By Emily O’Connor, Jillian Scaife, and Ryan P. Million
Biopharmaceutical drug discovery companies have progressively tailored their pipelines to specialty therapeutic areas and smaller patient populations.
However, the specialty business model has lately shown signs of strain and outright constraints in continued scalability. Agents such as Gleevec, Zaltrap, and Sovaldi have been under fire from physician groups and government officials in recent months for high price points. Companies have also increased the prices of drugs already on the market in recent years, raising questions about the overall costs to the healthcare system. A careful review of the market environment yields three key challenges to the focus on specialty indications that are particularly critical for drug companies.
- Increased competition.
- Finding patients who benefit.
- Market access (including accessibility, pricing, and reimbursement).
As the market for specialty biopharmaceuticals has become more lucrative, companies have naturally responded by moving aggressively into these therapeutic areas. The result has been a dramatic increase in clinical development pipelines, particularly oncology. Whether viewed through the lens of new mechanisms of action (MOA) or specific indications such as multiple sclerosis or renal cell carcinoma, multiple branded agents are now available. Even the most promising emerging MOAs such as PD-1 and CDK-4/6 inhibitors have multiple entrants in the pipeline despite their newer status and compressed clinical development time frames. This has put incredible pressure on companies to move quickly, as many of these markets exhibit advantages for early entrants or even a “winner-takes-all” dynamic due to a new product’s potential to significantly raise the efficacy standard.
Once on the market, the challenge of finding the patients who stand to benefit has also emerged, especially for drugs that target biomarker-defined subpopulations. Timely and efficient patient identification is often essential to getting the best outcomes. However, implementing best practice screening, diagnosis, and treatment paradigms is a work in progress, often with evolving goals due to rapidly progressing scientific and clinical advances.
Global healthcare systems have reacted to specialty brands in different ways. In the US market, both commercial and government payers have had limited tools to manage the usage of these high-priced medications. Despite letters from Congress and negative headlines, these agents are typically managed by cost sharing with patients, through co-insurance and/or tiering for commercially insured patients and the donut hole/catastrophic coverage in Medicare. This has raised affordability issues for many patients even though they are covered by medical insurance.

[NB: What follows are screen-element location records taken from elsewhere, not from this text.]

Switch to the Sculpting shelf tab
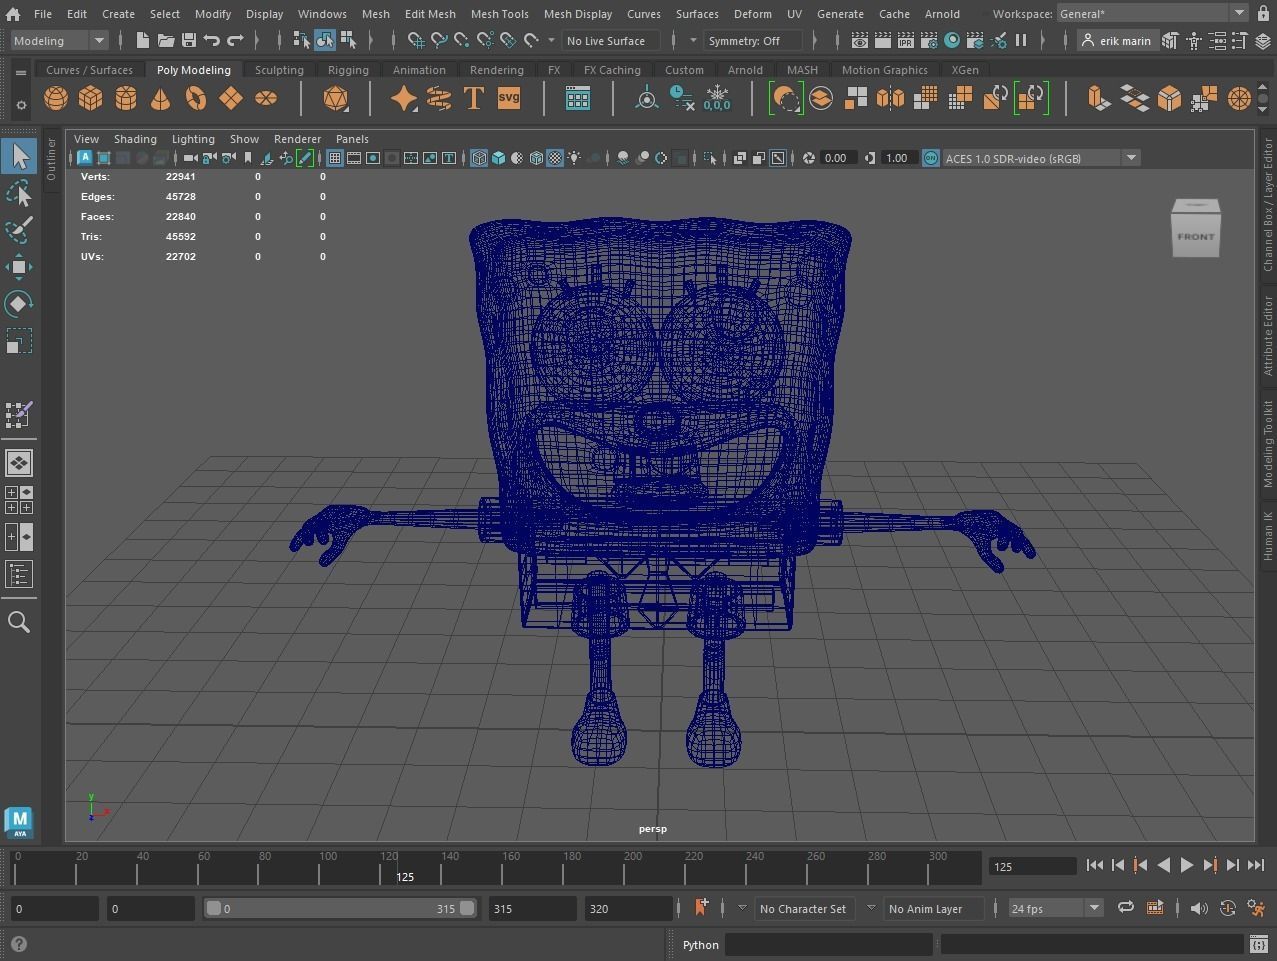 click(x=278, y=69)
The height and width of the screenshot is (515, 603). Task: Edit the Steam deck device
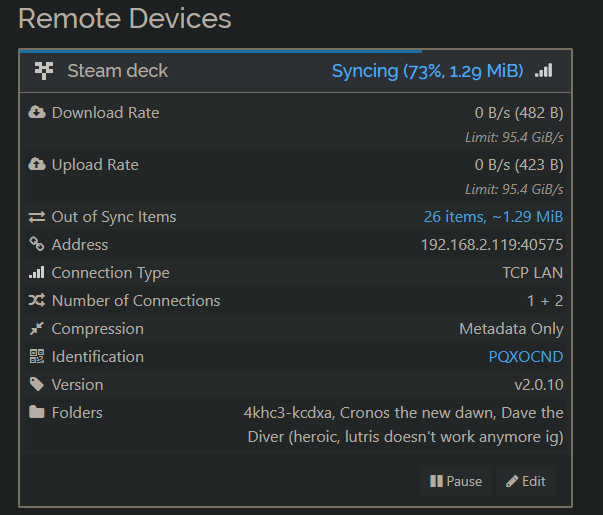(x=526, y=481)
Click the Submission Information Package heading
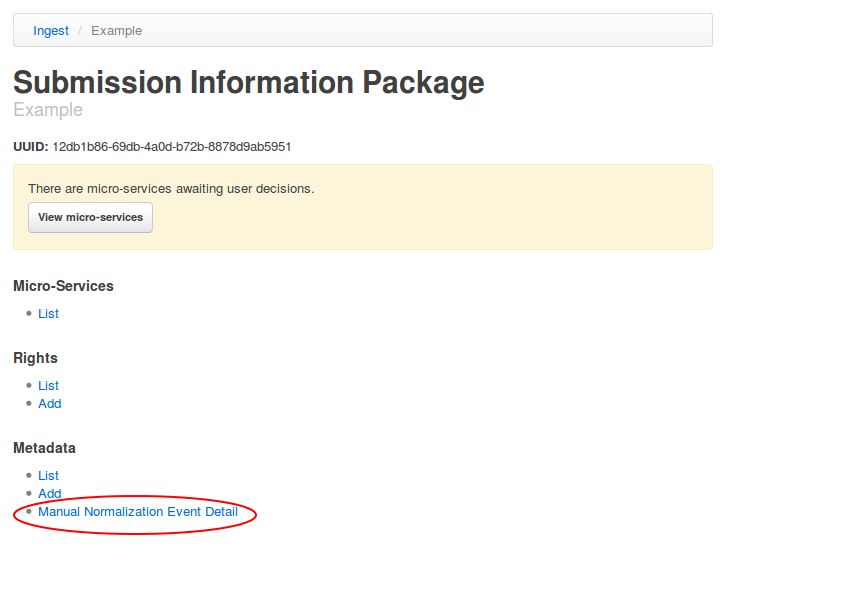The width and height of the screenshot is (847, 591). [x=249, y=82]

Evolution of the specialty business model
To manage these challenges, leading companies are focusing more than ever on innovation, partnership, differentiation, and value. Traditional pharmaceutical companies have been adopting new R&D models that seek to identify innovation early through new partnership structures with biotechnology companies and academic institutions alike.
Further, companies are reacting to increased competition by seeking evidence of clinical and commercial differentiation much earlier in the development process to drive resourcing decisions and mitigate future risk. As clinical and commercial teams work closer together, this emphasis will result in first-in-class, best-in-class drugs that separate from current competition and existing treatment options.
Close coordination with diagnostic partners and other technology providers are also often required to find patients who stand to benefit from these novel therapies. Once identified, companies are focusing on additional services such as affordability support, adherence programs, call centers, and other patient support platforms. Although adjacent to traditional drug therapy, companies that pay attention to the entire patient journey will develop their markets more effectively.
Finally, in response to global markets’ focus on cost containment, leading companies are working on building health economic and outcomes research (HEOR) capabilities to demonstrate value through evidence-based medicine and comparative effectiveness. In the last 10 years, membership to the International Society for Pharmacoeconomics and Outcomes Research (ISPOR), the premier HEOR society, has more than quadrupled to over 13,000 members worldwide, a testament to the growing importance of this field.
Emily O’Connor is a Senior Manager at Amgen, Jillian Scaife is a Principal at Trinity Partners, and Ryan P. Million is a Partner at Trinity Partners.